The problem of efficiently storing and retrieving information is an essential topic in computer science. During the past decades, researchers have been developing techniques to handle large data sets. Back in the late 80s, a text corpus of several hundred megabytes, such as the digital version of the 20-volume Oxford English Dictionary, was considered large data, and the research programs, e.g. the New OED Project, on managing data of this scale attracted many world-class researchers. These programs resulted in many well-known techniques including indexing data structures that facilitate text search, and companies such as OpenText (the largest Canadian software company) were started as spin-offs of these projects.
Recently, as a result of the rapid growth of large data sets, such as text databases and spatial databases, on the World Wide Web (think of Google), and in bioinformatics applications, modern applications often deal with data measured in terabytes or even petabytes. This has led to new issues and challenges in the way data are organized. Many algorithms and data structures designed twenty years ago are no longer feasible for these data sets. In many cases, it is because these data structures occupy too much storage space.
My main research contributions are in the design of efficient algorithms and data structures for large data sets. This involves studies of many algorithmic techniques, including succinct data structures, I/O-efficient algorithms and data structures, implicit data structures and adaptive algorithms.

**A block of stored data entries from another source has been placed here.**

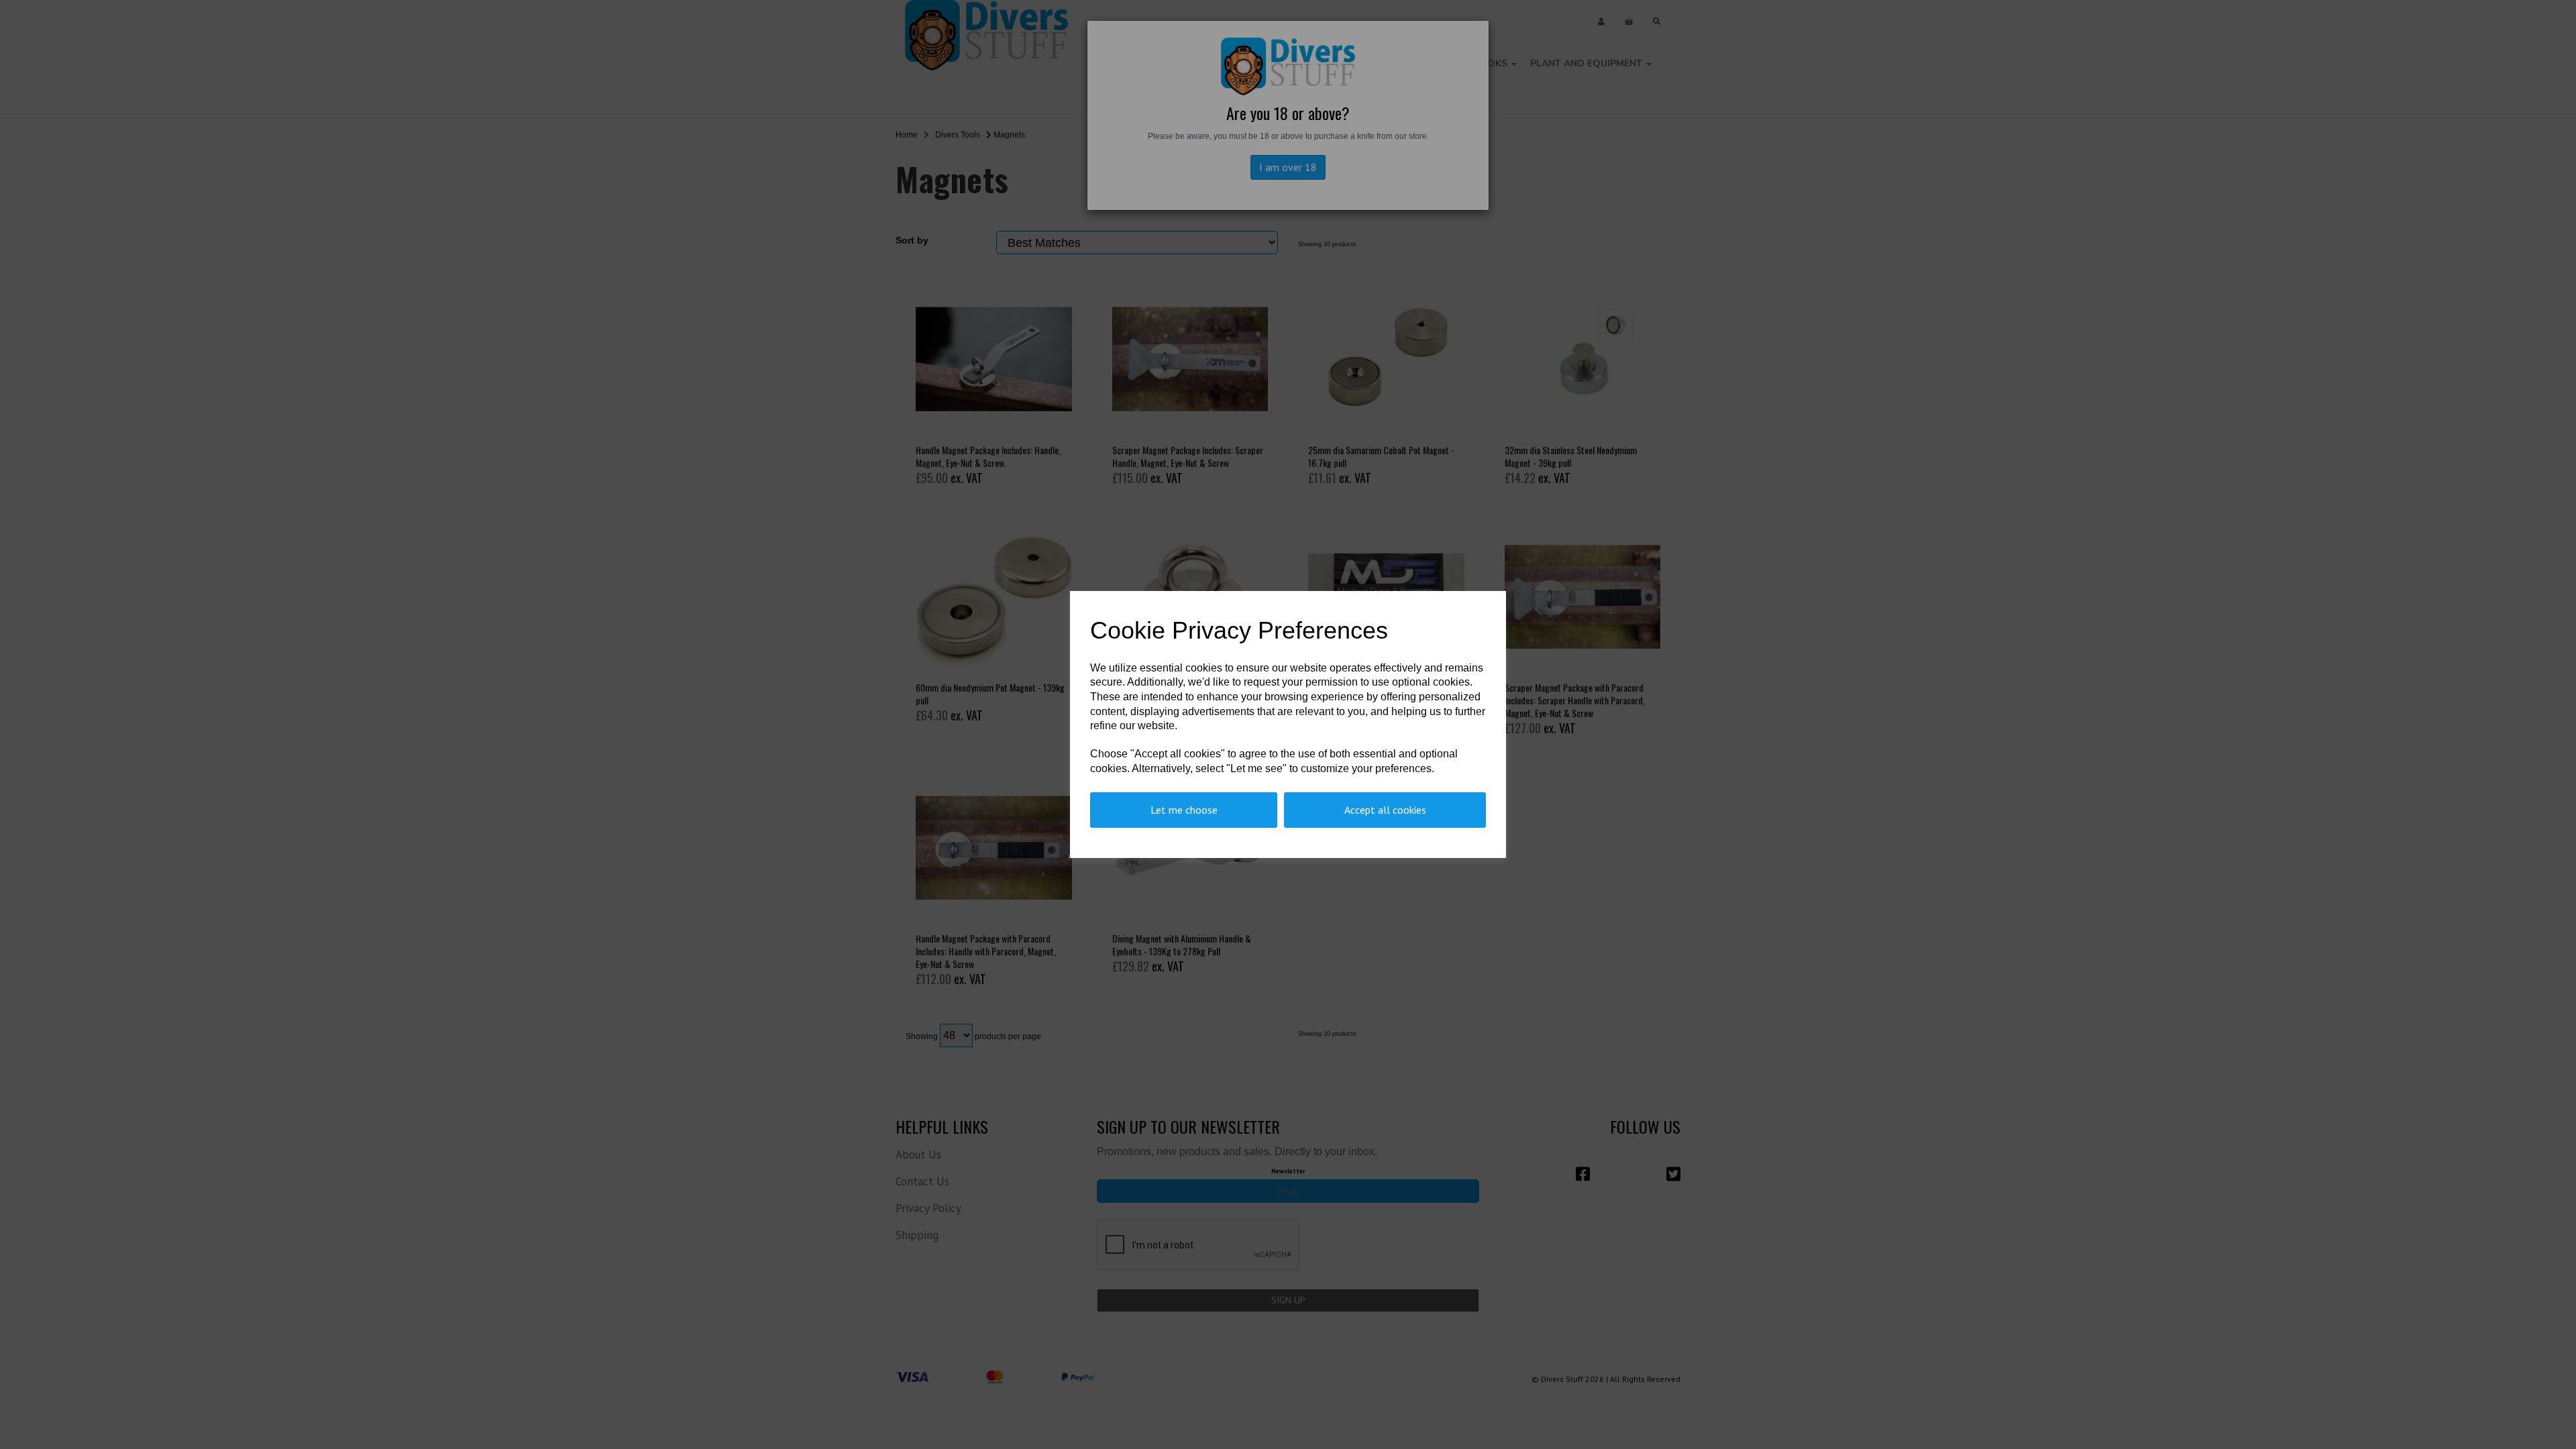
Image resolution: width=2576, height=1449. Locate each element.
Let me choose (1184, 809)
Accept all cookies (1385, 809)
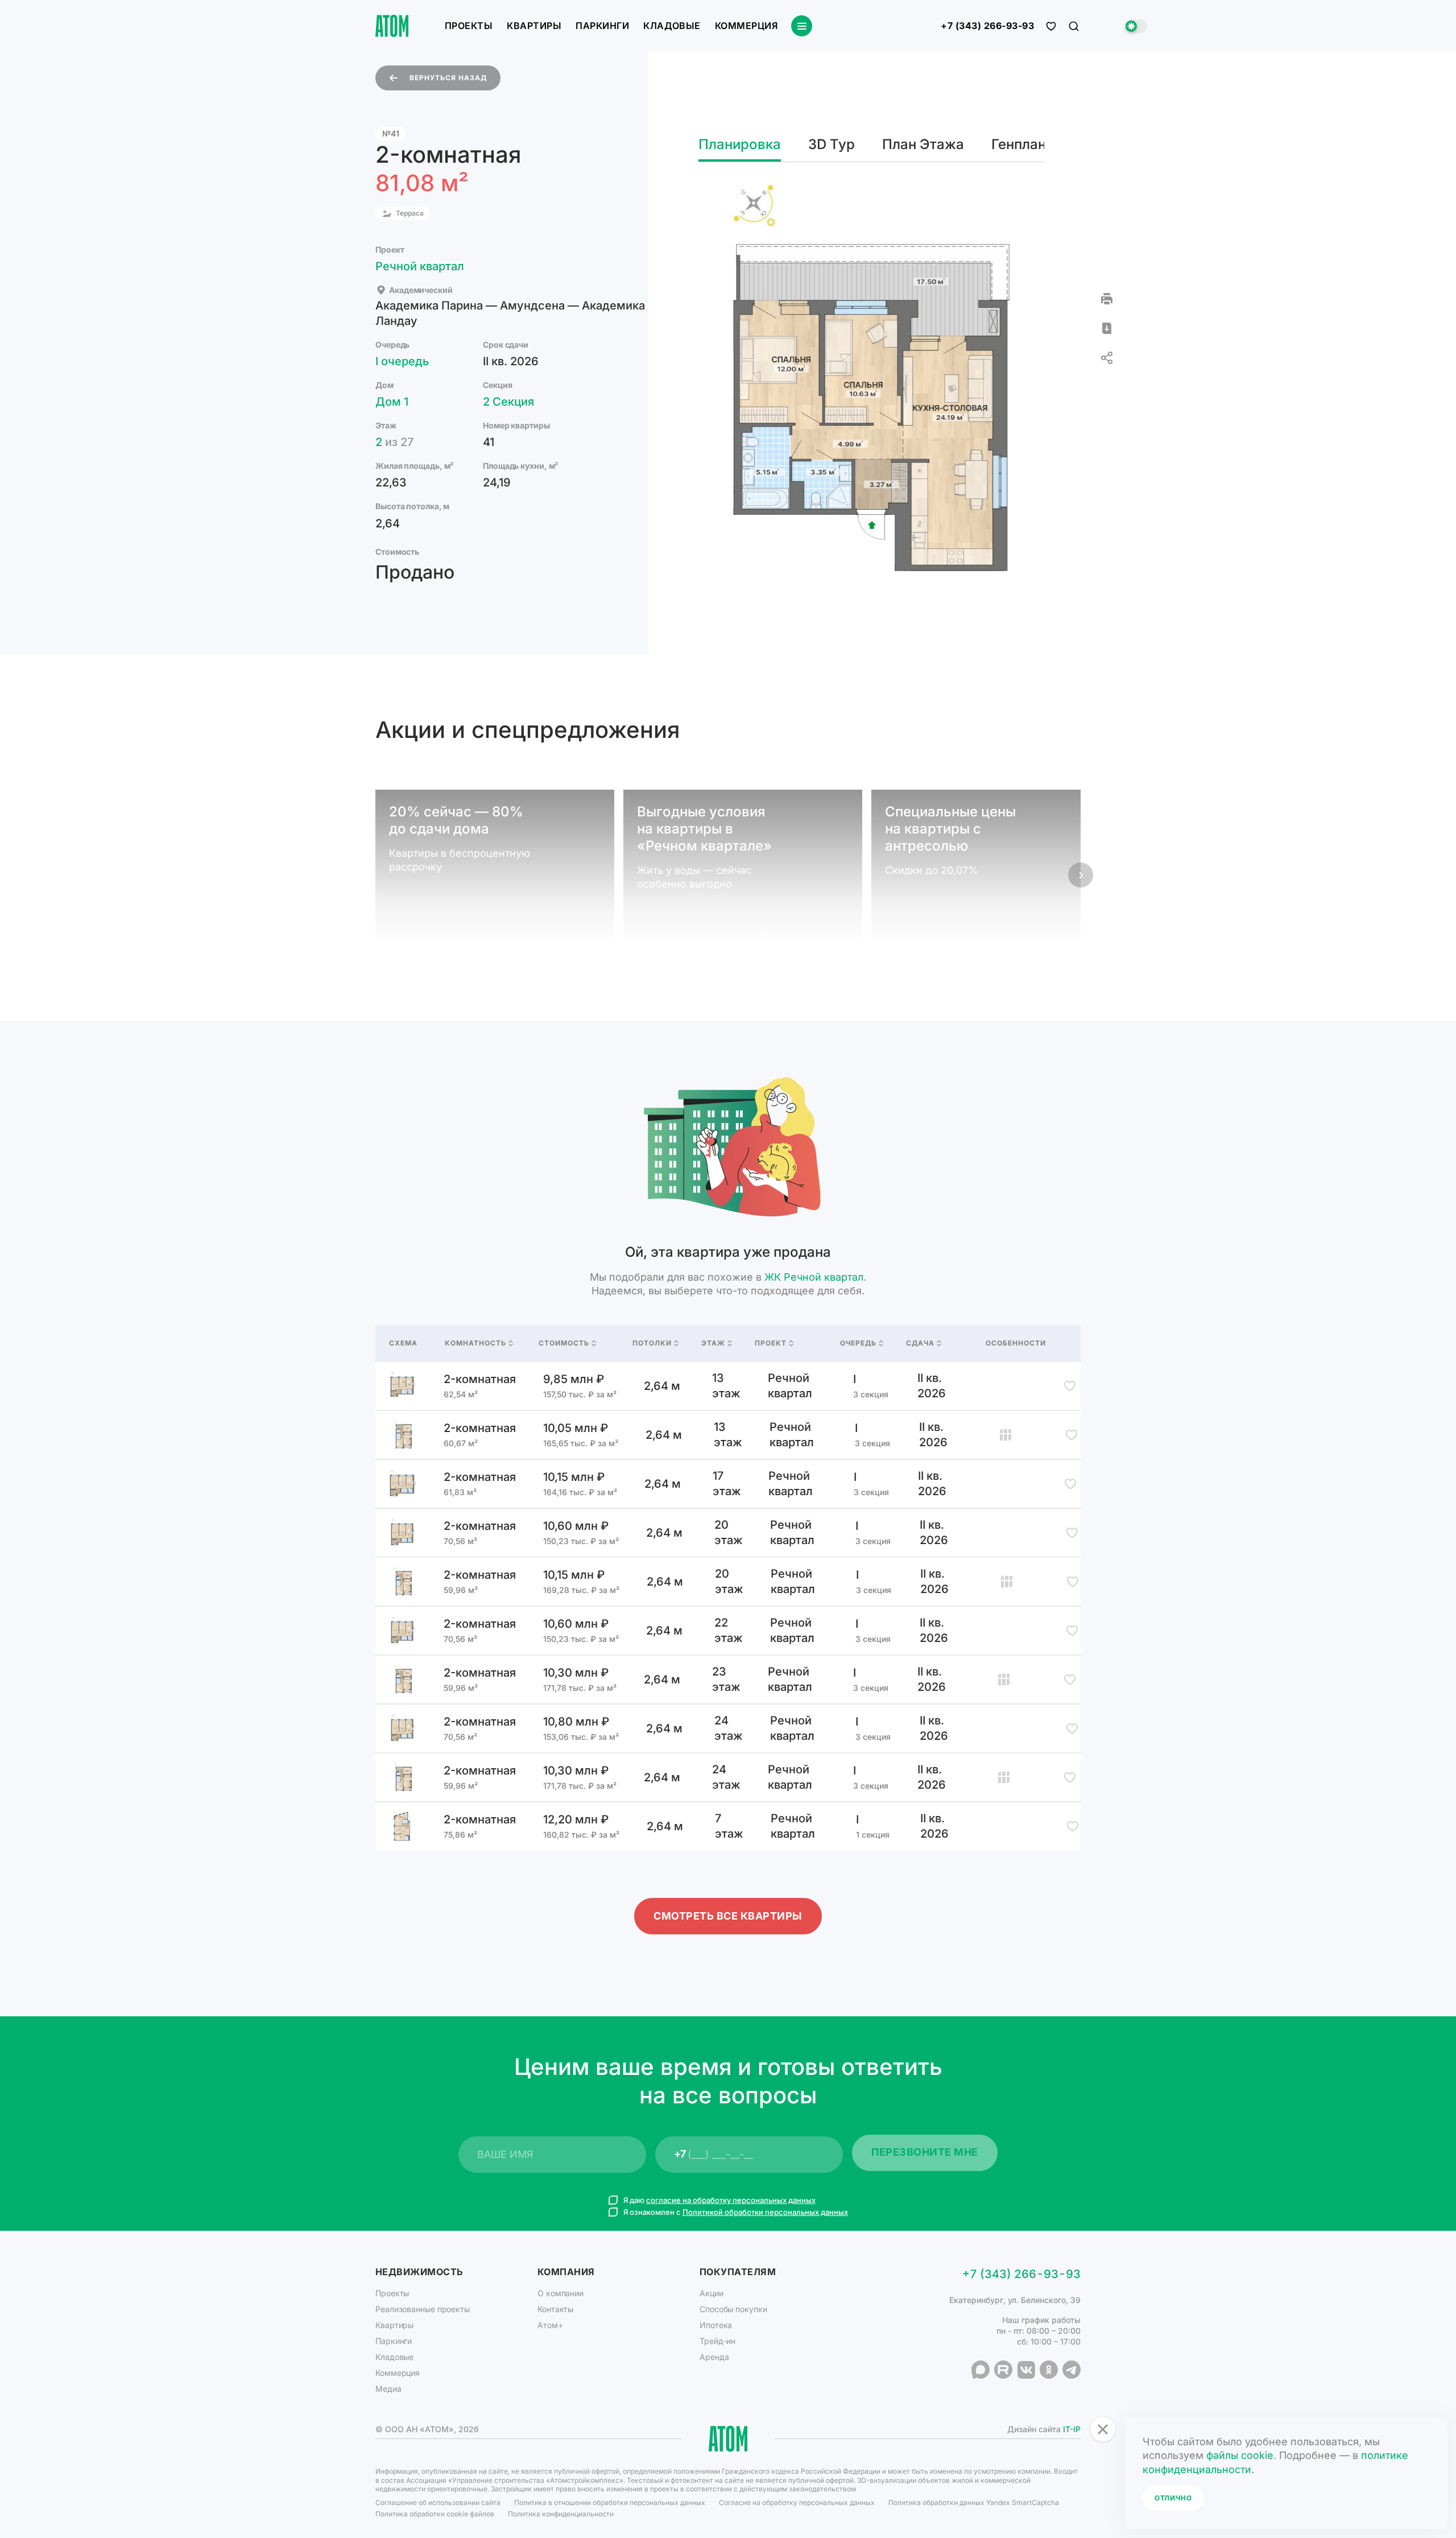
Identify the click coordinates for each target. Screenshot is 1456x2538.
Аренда (714, 2357)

The following are some of my current research projects.
Succinct data structures were proposed to represent data structures in a space-efficient manner, so that the information in large systems can be retrieved quickly, but the space requirement is little more than that of the raw data. Our work in this project improved previous results on succinct representations of many fundamental data structures. These include strings which are key structures used in the design of many succinct data structures, space-efficient text indexes that facilitate text search, and representations of unlabeled and labeled trees and graphs. These problems are fundamental, and they also have applications in text retrieval systems, XML databases and GIS applications such as Google Maps.
We also started several new research directions in this area, such as designing succinct indexes to achieve data abstraction in succinct data structure design, combining succinct data structures with other algorithmic approaches such as I/O-efficient algorithms and data structures, as well as using succinct data structures to improve the query efficiency of classic data structures.
We designed a collection of space-efficient text indexes that support various types of text search, including substring search and position-restricted substring search. These indexes typically occupy space close to a compressed version of the textual data, and they can answer queries without requiring the raw data. This saves storage space drastically, as standing text indexes such as suffix trees typically occupy space that is 10-20 times the size of the raw data.
Geometric data structures are used extensively in geographic information systems, computer graphics and databases. Thus it is important to improve their space efficiency for large applications. We designed space-efficient data structures that support queries such as range search, majority and point location. We also designed approaches to represent triangular terrains compactly to support queries such as terrain profiles and trickle paths.
Previous work on implementing succinct trees and text indexes has shown that succinct data structures are very useful in practice. Despite such work, there are many theoretical results that have not been evaluated in practice. Thus this project engineers the implementation of succinct data structures.